Which of the lines below hold "Uncheck"? Please return each one.

◆ **Given data**:
________
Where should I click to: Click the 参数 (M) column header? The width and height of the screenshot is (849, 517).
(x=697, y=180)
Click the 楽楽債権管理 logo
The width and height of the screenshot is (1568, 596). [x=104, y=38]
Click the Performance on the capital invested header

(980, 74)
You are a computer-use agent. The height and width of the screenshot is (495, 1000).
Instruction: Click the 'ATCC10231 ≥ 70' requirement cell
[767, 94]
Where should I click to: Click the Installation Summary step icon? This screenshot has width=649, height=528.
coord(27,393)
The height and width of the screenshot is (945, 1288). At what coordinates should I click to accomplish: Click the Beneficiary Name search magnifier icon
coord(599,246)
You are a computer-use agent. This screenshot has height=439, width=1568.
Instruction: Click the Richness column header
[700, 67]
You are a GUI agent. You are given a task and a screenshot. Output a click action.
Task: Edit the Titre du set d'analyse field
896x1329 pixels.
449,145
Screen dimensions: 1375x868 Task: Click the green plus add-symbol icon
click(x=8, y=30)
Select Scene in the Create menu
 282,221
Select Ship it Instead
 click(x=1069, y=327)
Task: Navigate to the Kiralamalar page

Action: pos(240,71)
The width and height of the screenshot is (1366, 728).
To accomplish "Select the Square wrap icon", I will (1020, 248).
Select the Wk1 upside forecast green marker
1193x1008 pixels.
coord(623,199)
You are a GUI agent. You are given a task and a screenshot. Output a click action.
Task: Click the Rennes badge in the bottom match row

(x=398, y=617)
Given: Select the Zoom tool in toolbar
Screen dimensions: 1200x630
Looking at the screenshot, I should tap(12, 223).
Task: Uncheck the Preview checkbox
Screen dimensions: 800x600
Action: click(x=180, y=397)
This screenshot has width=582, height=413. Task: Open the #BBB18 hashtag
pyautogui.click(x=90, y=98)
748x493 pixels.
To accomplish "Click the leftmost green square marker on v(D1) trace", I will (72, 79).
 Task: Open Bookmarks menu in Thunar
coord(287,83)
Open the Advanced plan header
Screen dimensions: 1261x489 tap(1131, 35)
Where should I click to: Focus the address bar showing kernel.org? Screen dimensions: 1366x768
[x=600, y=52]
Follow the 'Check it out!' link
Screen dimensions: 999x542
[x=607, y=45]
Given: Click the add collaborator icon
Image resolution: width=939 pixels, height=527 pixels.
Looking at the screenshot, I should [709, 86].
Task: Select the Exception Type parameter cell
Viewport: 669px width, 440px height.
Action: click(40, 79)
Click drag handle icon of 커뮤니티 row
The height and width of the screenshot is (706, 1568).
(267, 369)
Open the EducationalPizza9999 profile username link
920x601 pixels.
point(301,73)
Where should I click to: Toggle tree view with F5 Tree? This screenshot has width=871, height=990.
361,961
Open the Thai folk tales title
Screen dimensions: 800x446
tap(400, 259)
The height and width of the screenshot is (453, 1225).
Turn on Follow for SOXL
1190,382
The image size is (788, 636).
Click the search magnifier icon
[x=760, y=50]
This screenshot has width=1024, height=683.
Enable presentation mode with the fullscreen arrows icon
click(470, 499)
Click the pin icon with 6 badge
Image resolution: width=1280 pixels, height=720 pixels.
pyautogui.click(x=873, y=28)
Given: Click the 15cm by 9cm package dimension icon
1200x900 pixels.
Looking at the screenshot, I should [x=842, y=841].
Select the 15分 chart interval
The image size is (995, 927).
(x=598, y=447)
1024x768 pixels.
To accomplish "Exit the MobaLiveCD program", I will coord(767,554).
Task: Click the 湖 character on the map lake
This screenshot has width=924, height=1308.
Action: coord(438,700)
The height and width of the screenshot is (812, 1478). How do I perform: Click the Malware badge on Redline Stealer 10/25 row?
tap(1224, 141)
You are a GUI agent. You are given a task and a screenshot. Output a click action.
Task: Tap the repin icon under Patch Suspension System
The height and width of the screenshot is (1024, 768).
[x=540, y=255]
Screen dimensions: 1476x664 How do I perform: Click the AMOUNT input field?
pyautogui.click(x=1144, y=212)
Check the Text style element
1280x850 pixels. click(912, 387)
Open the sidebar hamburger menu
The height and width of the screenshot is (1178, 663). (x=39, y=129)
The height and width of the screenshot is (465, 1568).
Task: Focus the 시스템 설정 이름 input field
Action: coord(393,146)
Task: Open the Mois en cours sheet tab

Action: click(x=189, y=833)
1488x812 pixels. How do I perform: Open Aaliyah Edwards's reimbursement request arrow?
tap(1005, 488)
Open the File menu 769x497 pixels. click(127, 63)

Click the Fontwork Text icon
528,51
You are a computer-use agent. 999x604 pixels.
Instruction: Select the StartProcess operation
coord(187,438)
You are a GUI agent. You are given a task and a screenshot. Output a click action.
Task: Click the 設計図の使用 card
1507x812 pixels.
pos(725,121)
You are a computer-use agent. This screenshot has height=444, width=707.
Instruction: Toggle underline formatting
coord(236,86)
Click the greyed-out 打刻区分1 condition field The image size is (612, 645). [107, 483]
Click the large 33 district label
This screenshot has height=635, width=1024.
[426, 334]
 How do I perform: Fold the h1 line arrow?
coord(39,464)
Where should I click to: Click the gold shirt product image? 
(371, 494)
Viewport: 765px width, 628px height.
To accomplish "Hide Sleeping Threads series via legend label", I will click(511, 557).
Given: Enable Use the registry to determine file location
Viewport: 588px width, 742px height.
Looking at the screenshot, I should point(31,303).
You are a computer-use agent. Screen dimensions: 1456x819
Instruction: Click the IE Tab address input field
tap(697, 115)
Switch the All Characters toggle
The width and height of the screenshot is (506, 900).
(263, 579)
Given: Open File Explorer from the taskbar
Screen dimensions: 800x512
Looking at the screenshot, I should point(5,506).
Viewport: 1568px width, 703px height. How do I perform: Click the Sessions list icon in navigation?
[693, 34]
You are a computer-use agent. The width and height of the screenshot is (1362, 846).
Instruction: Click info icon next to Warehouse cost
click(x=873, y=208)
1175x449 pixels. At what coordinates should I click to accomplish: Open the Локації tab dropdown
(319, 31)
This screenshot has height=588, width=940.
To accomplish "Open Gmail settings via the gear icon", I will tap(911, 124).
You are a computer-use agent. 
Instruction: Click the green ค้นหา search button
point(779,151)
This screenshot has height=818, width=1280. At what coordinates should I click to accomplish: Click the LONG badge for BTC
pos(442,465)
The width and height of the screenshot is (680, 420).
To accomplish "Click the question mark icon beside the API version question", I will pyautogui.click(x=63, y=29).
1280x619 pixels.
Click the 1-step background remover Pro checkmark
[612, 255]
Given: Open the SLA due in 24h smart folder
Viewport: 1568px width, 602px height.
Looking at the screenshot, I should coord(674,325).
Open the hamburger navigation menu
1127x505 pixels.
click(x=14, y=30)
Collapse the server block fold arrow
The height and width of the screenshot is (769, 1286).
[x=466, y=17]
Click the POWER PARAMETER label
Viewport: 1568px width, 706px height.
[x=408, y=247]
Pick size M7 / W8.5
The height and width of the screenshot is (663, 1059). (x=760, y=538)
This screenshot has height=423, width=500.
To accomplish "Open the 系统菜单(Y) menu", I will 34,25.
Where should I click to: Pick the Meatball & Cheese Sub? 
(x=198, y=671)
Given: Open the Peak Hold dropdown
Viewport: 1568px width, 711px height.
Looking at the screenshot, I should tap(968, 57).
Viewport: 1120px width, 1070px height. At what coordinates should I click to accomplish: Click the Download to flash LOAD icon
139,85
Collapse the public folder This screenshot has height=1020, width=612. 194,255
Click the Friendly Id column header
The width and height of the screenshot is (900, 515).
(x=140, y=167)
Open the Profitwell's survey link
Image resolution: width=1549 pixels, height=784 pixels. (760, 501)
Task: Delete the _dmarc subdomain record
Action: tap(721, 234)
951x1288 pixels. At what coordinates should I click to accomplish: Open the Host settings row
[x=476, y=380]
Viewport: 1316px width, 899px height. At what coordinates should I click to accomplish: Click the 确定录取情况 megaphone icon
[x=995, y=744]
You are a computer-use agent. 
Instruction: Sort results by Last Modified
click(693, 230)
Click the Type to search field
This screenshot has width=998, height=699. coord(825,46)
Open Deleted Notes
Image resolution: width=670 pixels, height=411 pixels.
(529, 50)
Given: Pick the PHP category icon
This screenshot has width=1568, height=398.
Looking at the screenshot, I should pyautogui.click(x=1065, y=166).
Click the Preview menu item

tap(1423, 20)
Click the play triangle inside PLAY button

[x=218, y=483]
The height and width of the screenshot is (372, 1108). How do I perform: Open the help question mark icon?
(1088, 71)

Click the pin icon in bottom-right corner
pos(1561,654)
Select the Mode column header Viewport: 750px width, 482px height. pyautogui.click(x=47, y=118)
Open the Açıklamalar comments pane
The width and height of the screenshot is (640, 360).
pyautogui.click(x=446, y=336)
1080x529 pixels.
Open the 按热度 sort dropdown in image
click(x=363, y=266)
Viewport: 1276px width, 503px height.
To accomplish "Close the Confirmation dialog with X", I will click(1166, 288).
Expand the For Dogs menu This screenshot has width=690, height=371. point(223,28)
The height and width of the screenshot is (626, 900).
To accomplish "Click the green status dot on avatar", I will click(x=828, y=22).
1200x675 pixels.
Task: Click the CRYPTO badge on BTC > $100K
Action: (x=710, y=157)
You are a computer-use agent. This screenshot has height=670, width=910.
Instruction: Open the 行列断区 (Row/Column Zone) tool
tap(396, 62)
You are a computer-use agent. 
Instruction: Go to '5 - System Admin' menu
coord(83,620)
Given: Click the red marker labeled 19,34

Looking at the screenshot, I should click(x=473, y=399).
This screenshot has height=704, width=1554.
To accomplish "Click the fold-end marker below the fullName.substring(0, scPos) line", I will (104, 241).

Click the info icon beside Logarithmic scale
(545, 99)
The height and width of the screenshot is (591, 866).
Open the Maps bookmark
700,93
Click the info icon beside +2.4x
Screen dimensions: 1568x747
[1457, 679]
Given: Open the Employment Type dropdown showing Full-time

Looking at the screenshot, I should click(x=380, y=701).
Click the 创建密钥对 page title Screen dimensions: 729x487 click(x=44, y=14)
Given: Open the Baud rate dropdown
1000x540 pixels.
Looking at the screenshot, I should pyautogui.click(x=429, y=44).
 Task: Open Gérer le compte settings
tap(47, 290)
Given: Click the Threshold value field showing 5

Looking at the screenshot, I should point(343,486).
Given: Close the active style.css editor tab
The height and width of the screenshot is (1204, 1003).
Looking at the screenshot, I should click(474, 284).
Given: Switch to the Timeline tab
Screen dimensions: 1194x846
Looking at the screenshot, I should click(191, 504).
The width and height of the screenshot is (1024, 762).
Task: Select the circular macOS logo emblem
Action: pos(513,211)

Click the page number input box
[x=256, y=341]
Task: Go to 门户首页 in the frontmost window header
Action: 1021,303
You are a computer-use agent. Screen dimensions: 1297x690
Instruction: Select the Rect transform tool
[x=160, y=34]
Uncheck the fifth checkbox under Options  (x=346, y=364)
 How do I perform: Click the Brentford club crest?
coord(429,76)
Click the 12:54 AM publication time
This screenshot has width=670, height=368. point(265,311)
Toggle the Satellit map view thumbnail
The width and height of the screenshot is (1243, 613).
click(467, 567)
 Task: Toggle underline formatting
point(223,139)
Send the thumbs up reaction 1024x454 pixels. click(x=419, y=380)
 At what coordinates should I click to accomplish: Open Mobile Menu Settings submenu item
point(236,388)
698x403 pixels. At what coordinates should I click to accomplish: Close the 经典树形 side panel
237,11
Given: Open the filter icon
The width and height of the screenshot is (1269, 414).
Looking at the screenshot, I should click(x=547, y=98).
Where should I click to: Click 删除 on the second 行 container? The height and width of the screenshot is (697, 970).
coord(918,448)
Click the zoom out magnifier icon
________
◆ **Reply**:
Task: Uncheck the Preview checkbox
Uncheck the fifth checkbox under Options  (x=346, y=364)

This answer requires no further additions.